## Stated goal
Gather each line in the records below that contains the string "shield", and copy those lines in full. Treat uppercase and lowercase as different.

## Material supplied
#####
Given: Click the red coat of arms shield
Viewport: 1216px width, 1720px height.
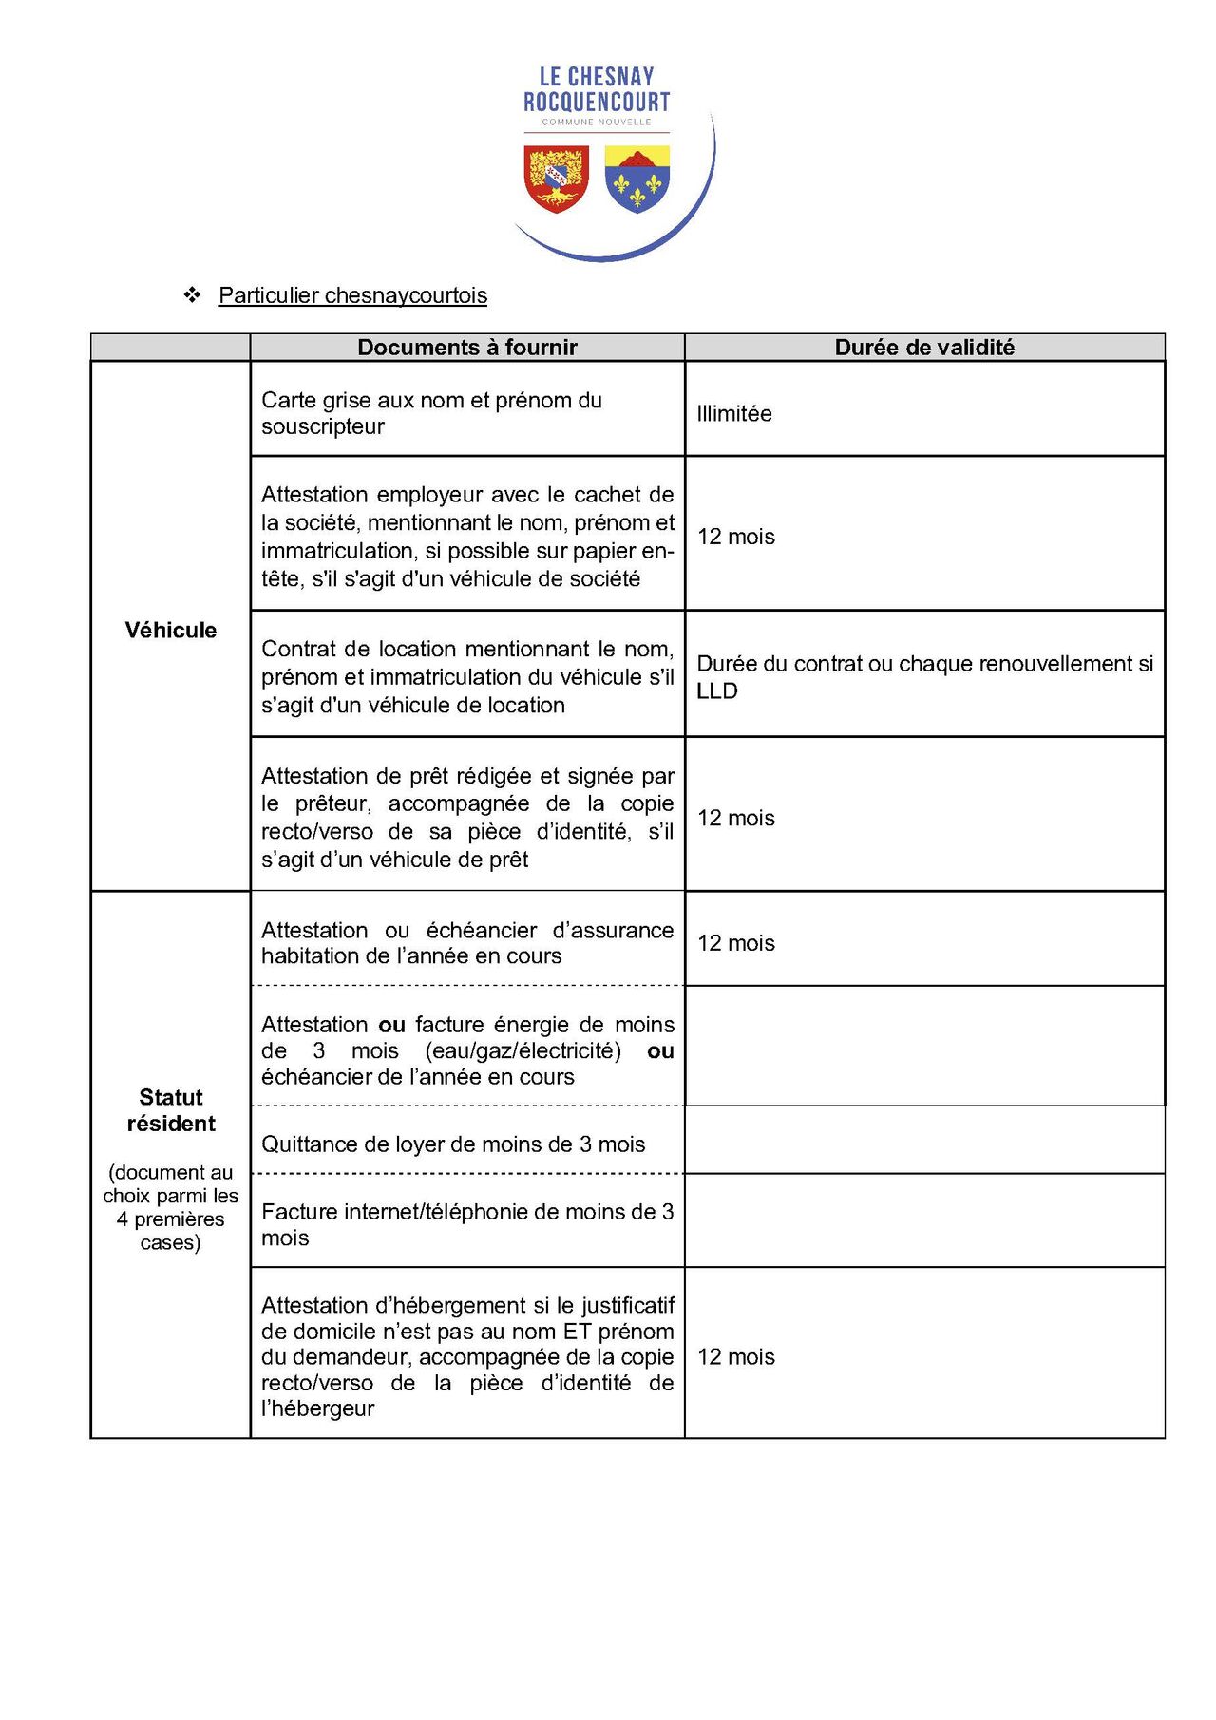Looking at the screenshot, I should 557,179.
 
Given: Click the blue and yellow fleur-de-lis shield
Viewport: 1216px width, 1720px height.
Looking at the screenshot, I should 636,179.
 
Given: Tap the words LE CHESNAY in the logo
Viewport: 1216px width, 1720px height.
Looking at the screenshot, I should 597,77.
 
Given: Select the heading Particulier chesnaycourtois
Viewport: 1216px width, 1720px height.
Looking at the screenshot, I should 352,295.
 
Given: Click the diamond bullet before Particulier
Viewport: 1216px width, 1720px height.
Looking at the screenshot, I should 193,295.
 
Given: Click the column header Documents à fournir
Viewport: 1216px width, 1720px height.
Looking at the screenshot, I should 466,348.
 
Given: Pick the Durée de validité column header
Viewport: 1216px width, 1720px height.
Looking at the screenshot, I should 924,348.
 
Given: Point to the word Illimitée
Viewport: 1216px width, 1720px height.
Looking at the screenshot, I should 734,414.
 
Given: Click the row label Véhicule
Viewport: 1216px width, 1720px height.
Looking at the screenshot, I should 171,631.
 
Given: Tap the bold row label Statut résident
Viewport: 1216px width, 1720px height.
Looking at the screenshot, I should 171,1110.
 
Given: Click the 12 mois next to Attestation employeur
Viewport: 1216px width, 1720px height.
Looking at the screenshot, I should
#####
## Response to this exercise
Given: Click the red coat of arms shield
Given: Click the blue and yellow fleur-de-lis shield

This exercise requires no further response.